WORK TO COMPLETE →
Render the stretch from the line containing "The image size is (706, 727)." through the end of the entries as a Markdown table with the columns Row and Line, leaving out blank lines. Leave the pictures out of the answer.

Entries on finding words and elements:
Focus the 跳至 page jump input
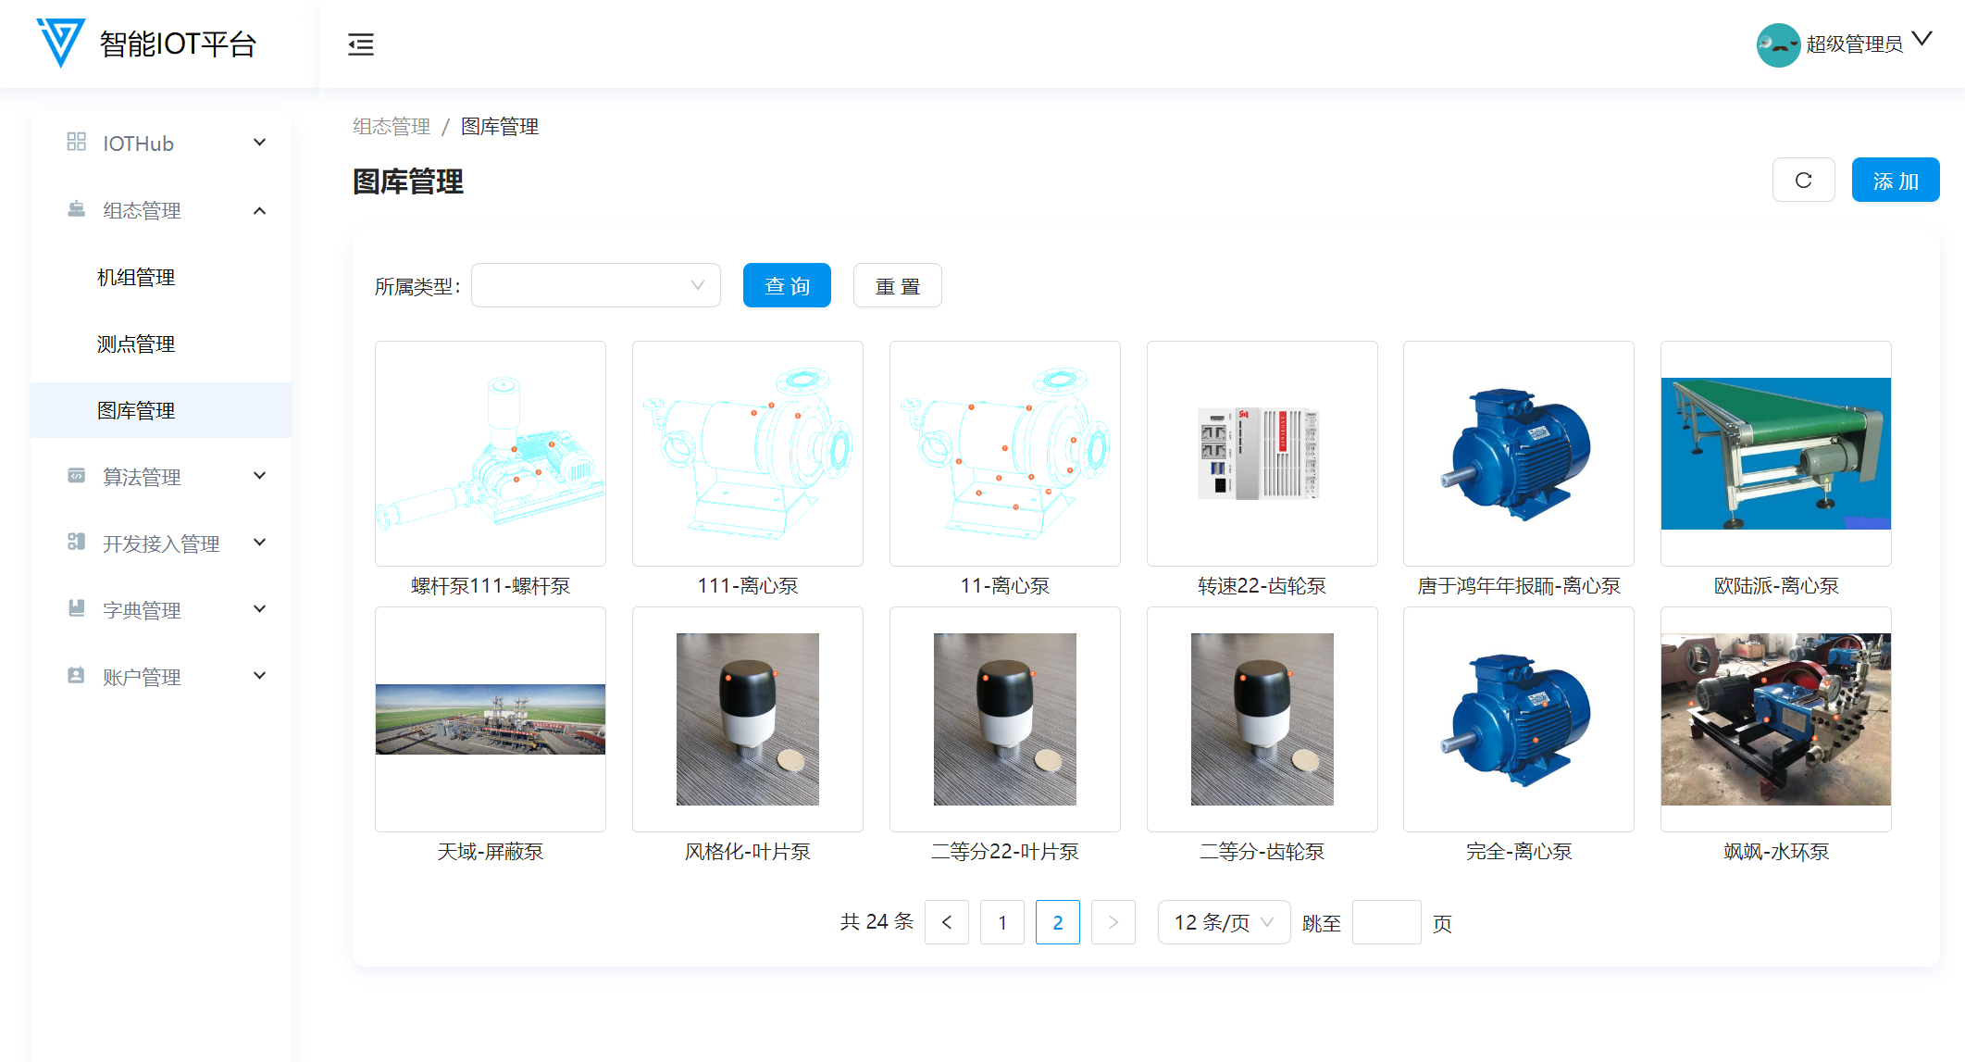The image size is (1965, 1062). pyautogui.click(x=1386, y=922)
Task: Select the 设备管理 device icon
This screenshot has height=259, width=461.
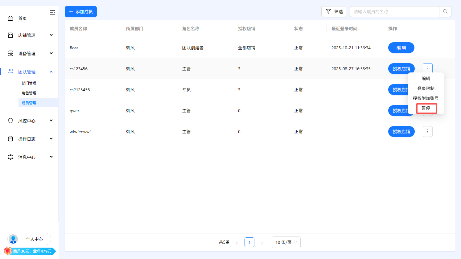Action: point(10,53)
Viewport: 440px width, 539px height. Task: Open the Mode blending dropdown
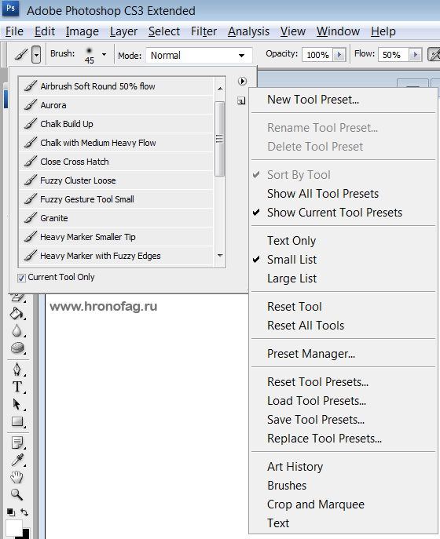[199, 56]
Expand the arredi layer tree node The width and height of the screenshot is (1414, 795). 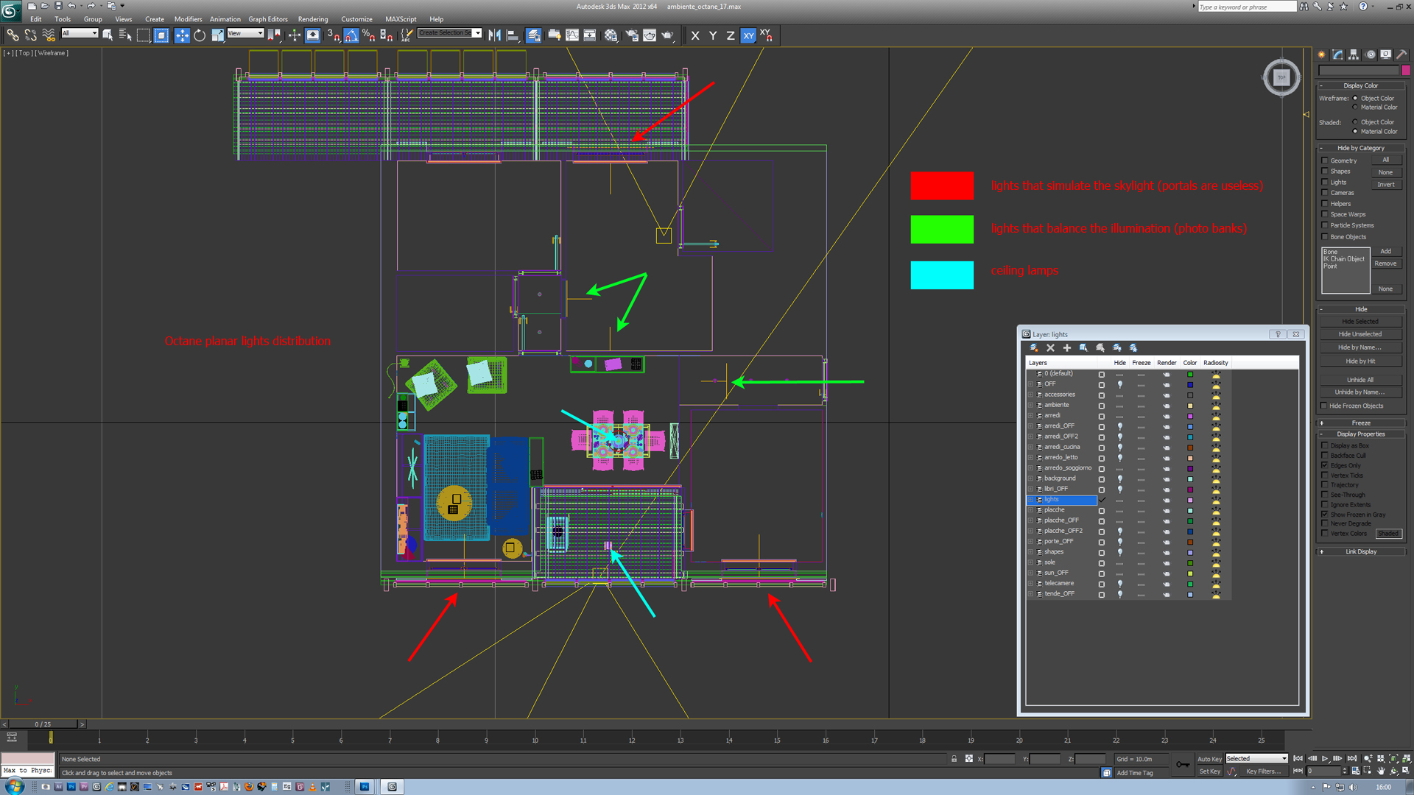[1031, 415]
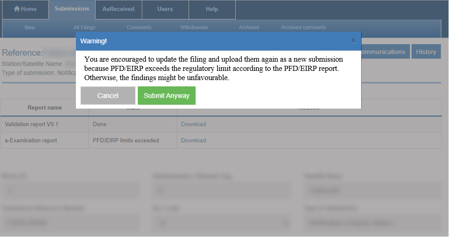Click the green Submit Anyway button
449x237 pixels.
point(167,96)
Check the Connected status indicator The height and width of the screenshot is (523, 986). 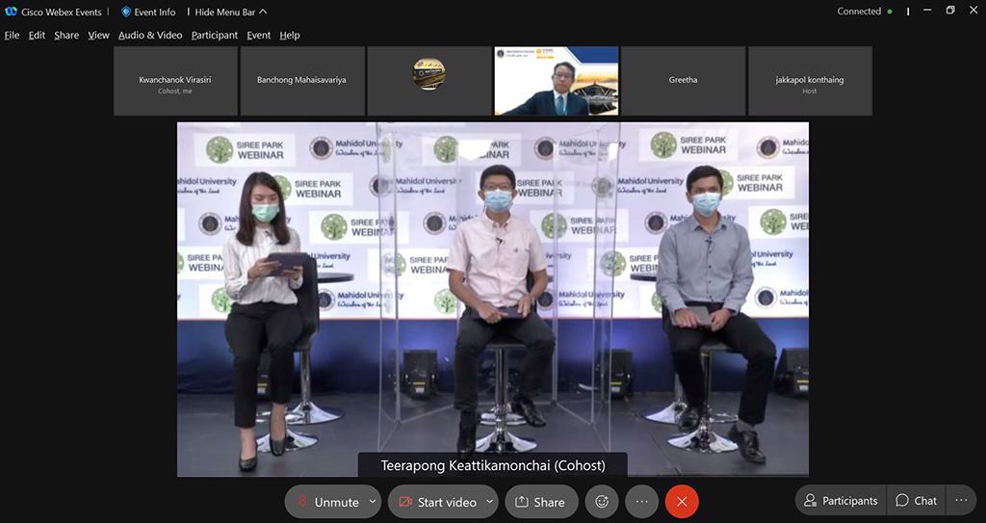point(864,12)
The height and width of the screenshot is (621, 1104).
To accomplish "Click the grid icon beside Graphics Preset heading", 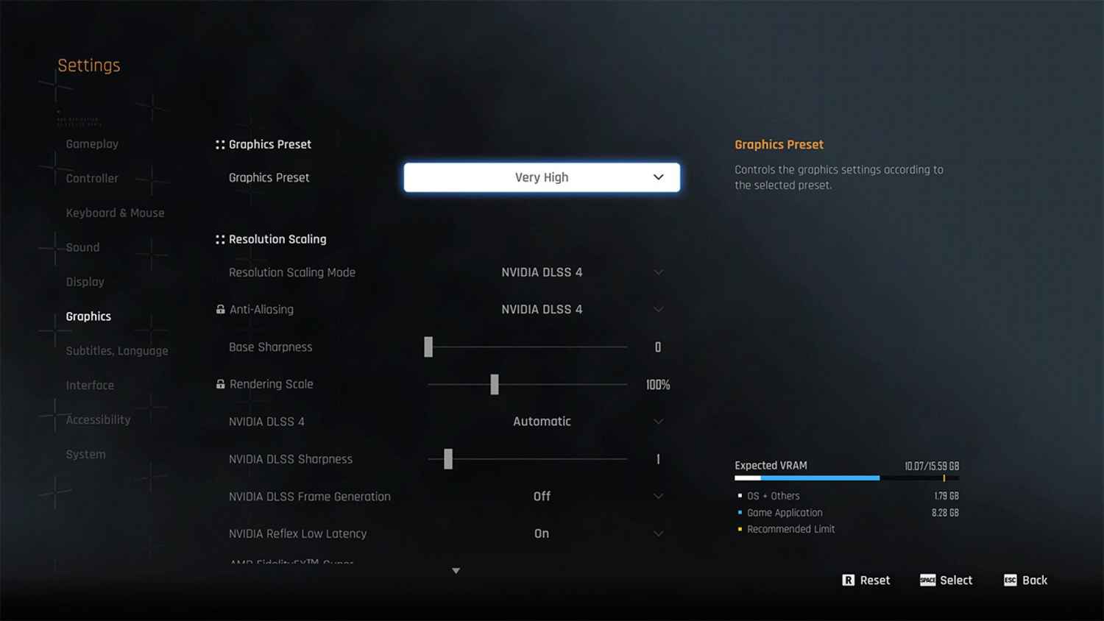I will click(220, 144).
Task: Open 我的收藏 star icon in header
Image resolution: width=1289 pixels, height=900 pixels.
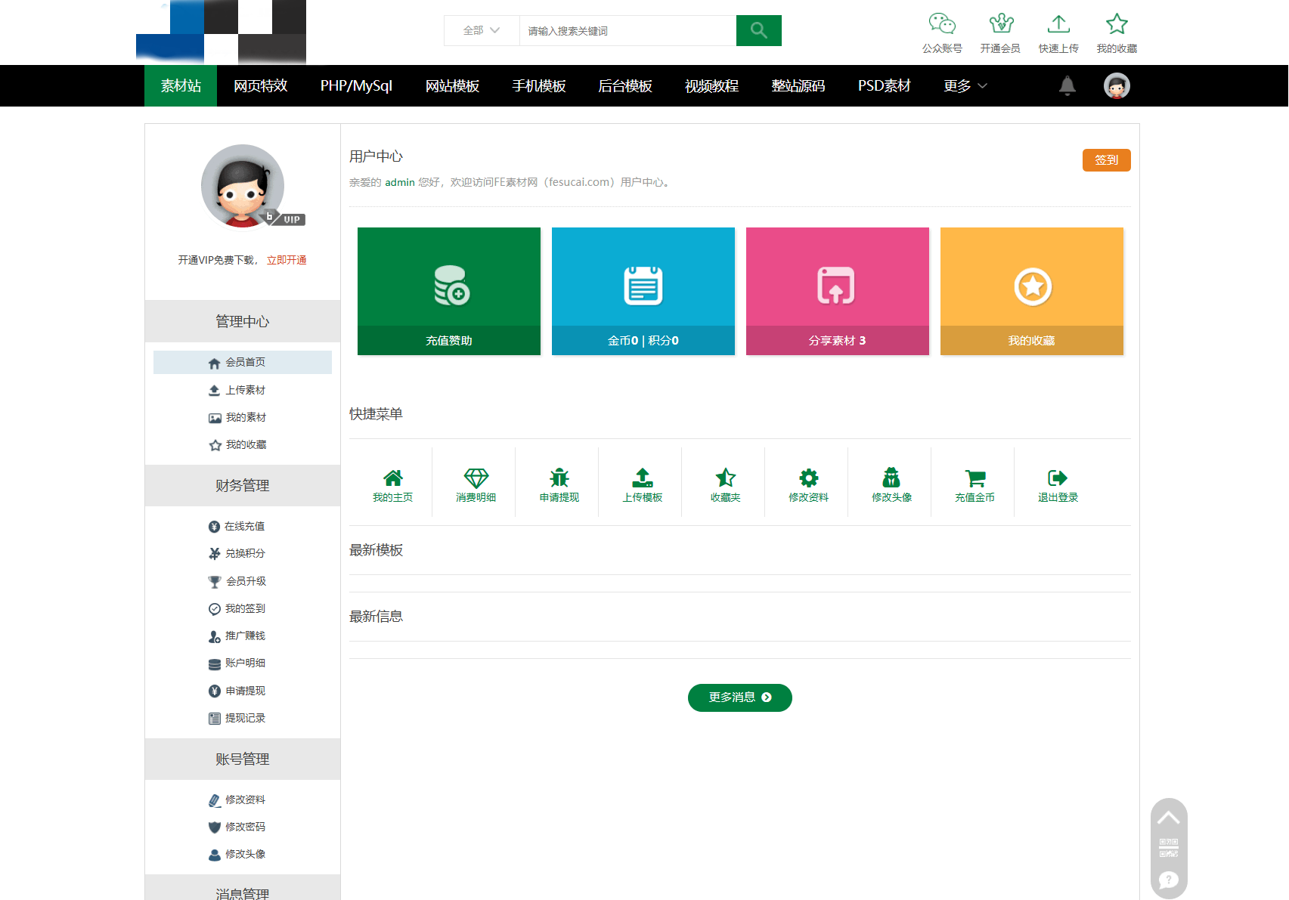Action: [x=1117, y=24]
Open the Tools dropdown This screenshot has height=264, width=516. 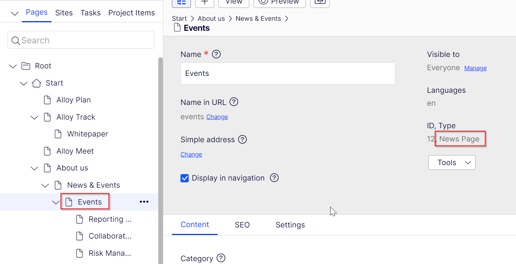452,163
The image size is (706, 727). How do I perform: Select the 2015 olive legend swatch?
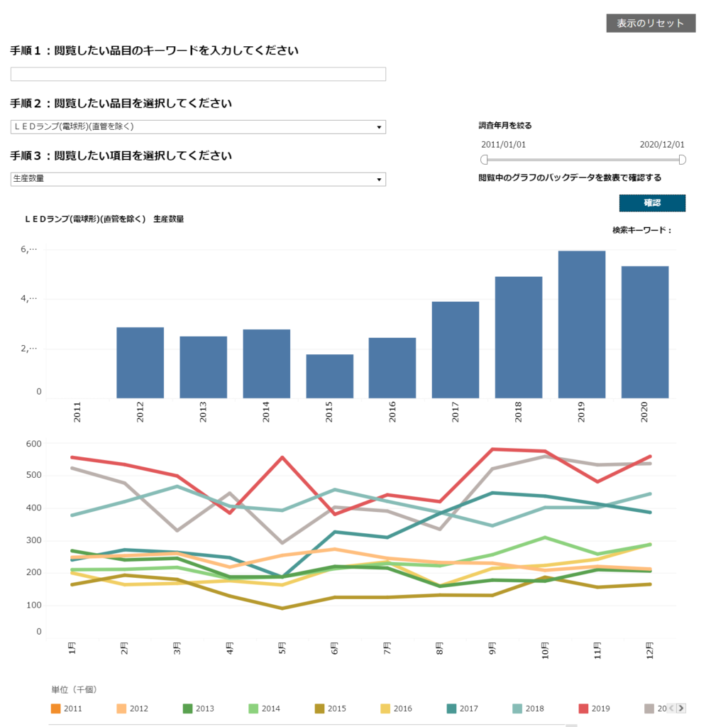(319, 708)
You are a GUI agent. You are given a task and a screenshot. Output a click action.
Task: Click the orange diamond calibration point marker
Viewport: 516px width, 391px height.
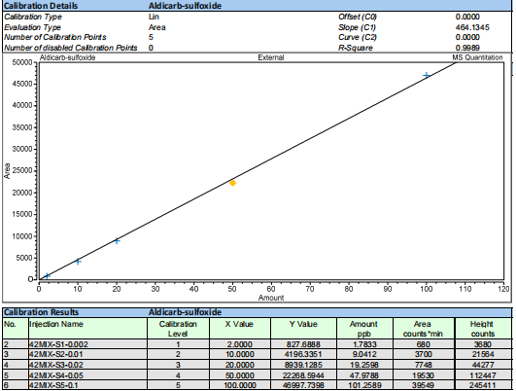[232, 183]
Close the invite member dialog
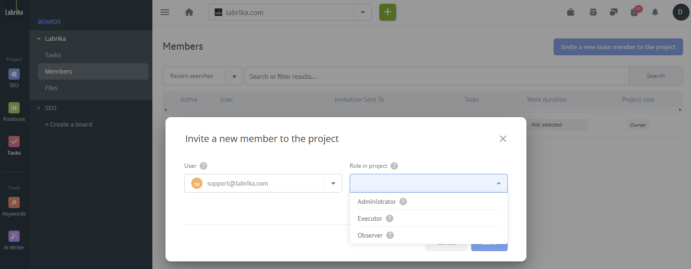691x269 pixels. (503, 139)
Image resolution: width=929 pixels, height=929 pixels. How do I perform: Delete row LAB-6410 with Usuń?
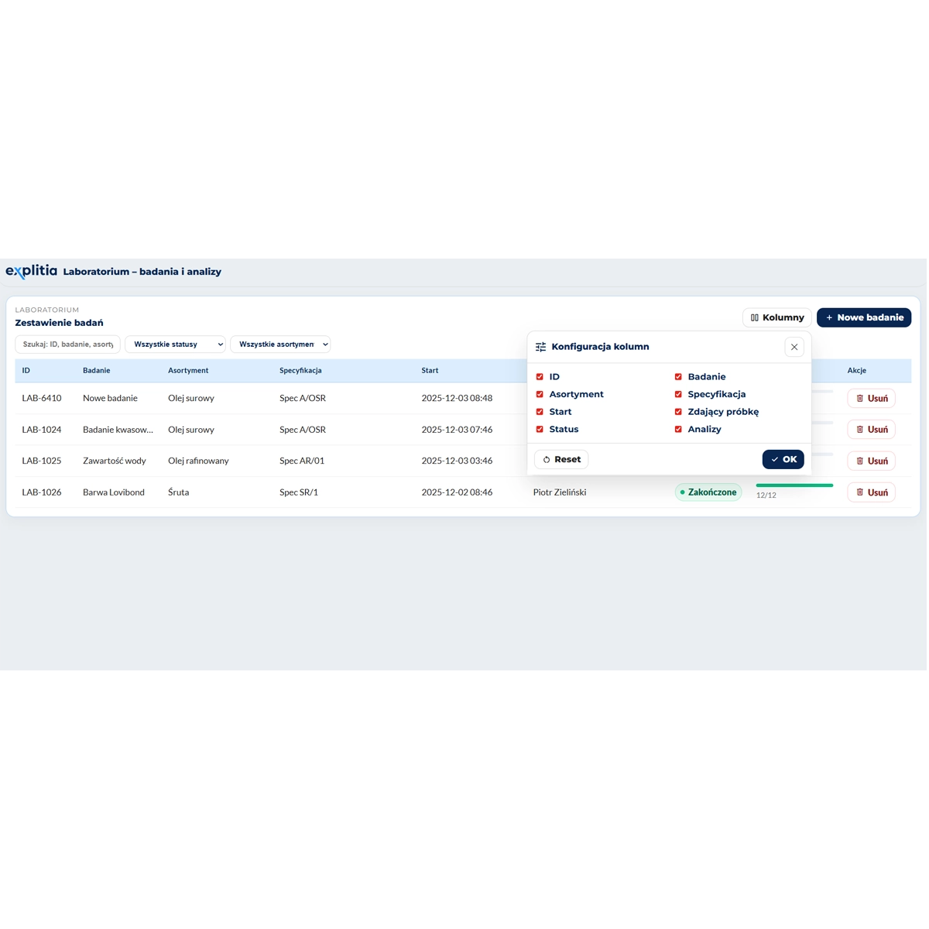click(x=871, y=398)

RIGHT ANSWER →
| Row | Line |
|---|---|
| 1 | The image size is (706, 727). How do I perform: Select the 2015 olive legend swatch? |
| 2 | (319, 708) |
| 3 | You are a GUI agent. You are given a task and a screenshot. Output a click action. |
| 4 | Task: Click the orange diamond calibration point marker |
| 5 | Viewport: 516px width, 391px height. |
| 6 | [232, 183] |
| 7 | Close the invite member dialog |
| 8 | 691x269 pixels. (503, 139) |
| 9 | Image resolution: width=929 pixels, height=929 pixels. How do I perform: Delete row LAB-6410 with Usuń? |
| 10 | click(x=871, y=398) |